There are only two asset classes really worth investing in for the “seven lean years” ahead, according to Jeremy Grantham (pictured), co-founder and strategist at famously bearish funds manager GMO.


Grantham argued that equities, importantly, only US high-quality and emerging market stocks made the cut, and timberland provided the best opportunities for outperformance in the turgid, low-growth years ahead.

Speaking in Sydney this week, Grantham pointed to GMO’s seven-year asset class return forecast, dated April 30, to show that the manager’s exposure to US high-quality stocks were expected to generate a 7.6 per cent return, emerging markets 8.4 per cent and timberland 7.5 per cent.

The forecasts include GMO’s expectation of its own outperformance against indices. For US high quality, this was calculated to be 1.8 per cent above the asset class index return, and 3.7 per cent for emerging market equities. For timberland, which includes an Australian plantation, GMO expects to outperform the broader market by 1.5 per cent.

Grantham said US high-quality stocks were currently “as cheap as they’ve ever been” and that emerging market equities should absorb much of an investor’s risk budget. In addition to favourable return expectations, an exposure to timberland should also be sought to provide diversification, or “to be different”.

The GMO forecast pertains to the “seven lean years” Grantham said global markets were now confronting, defined by the intractable problems “we all know about”, such as developed world deleveraging, trade imbalances and moral hazard (information asymmetry where one party in a transaction has more information than another).

This environment would follow the big “recovery” rally of 2009, which Grantham viewed as “the most speculative rally in decades,” or more accurately, since the Depression-era bear market rally of 1932.

GMO focuses on identifying and avoiding asset bubbles, and using mean-reversion as a core investment thesis, which can be detrimental to its business. In 2007, as the US housing market bubble continued to balloon, its funds under management fell 40 per cent as investors became dissatisfied with its decision not to buy risk. Since then, however, GMO has attracted more flows “from different investors” and now manages $105 billion.

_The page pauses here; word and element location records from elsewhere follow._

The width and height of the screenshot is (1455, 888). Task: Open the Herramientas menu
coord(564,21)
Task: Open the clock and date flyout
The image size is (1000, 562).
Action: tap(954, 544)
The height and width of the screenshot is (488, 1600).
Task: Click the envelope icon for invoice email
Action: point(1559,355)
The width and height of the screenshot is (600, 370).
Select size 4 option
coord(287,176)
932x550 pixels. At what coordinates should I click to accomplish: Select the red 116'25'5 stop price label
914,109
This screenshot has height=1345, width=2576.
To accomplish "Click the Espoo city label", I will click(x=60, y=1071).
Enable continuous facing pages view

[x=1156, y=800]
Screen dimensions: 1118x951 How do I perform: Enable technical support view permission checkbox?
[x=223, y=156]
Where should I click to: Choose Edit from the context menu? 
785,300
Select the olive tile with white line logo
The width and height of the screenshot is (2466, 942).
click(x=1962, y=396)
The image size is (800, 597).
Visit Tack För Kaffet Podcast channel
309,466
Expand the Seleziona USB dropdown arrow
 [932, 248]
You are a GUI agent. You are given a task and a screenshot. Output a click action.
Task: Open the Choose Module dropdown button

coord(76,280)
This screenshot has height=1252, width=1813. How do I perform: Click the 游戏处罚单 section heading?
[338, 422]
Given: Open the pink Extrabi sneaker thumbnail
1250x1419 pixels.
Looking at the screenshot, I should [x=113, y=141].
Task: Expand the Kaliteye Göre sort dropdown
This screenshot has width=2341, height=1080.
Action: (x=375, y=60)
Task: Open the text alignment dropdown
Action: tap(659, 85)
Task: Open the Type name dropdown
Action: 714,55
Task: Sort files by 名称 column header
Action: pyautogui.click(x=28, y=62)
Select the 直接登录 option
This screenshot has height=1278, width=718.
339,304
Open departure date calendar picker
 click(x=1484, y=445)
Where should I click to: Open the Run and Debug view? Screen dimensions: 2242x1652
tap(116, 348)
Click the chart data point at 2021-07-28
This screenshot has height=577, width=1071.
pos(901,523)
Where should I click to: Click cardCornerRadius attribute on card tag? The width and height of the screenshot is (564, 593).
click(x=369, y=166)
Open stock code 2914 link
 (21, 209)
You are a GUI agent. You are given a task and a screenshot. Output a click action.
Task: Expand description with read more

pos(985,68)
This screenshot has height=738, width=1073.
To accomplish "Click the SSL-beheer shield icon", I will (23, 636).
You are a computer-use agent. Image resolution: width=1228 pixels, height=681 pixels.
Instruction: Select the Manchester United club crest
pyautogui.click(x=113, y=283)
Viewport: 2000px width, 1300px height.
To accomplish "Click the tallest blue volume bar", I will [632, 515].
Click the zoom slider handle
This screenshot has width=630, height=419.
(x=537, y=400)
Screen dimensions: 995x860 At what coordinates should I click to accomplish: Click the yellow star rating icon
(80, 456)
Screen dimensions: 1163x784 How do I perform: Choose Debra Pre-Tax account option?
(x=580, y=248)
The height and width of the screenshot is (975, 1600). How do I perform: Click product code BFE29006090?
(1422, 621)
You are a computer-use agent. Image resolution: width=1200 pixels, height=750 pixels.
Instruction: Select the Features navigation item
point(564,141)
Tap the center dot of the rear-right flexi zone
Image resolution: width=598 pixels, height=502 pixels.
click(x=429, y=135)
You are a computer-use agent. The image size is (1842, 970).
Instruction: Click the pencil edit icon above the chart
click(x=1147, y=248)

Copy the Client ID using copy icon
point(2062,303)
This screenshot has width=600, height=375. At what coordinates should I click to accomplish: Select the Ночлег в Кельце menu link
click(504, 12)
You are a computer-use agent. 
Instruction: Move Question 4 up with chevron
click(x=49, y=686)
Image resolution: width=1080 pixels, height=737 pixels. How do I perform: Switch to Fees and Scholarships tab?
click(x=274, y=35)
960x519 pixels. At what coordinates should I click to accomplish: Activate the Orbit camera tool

Grantham said the career and business risks felt by executives at large funds management businesses and public companies in particular prevented them from selling out of assets during bubbles.

“When there’s something really aberrant, it really matters how you treat it. We find a clear reluctance to do that in the institutional business. People can see these things coming, but they don’t do anything about it because it’s risky. There’s a lot of career risk and business risk.

Chuck Prince, the Citi chief executive who oversaw the bank’s calamitous binge on toxic mortgage securities, expressed this risk as the pressure to “keep dancing” while risk appetite was still strong.

“Professionals look around and see what others are doing and this generates momentum,” Grantham said.

He identified two current asset bubbles “the UK housing market, and Australian property market, in which the median house price was far above the historical trend of 3.5-times average household income” and one forming in the Chinese property market.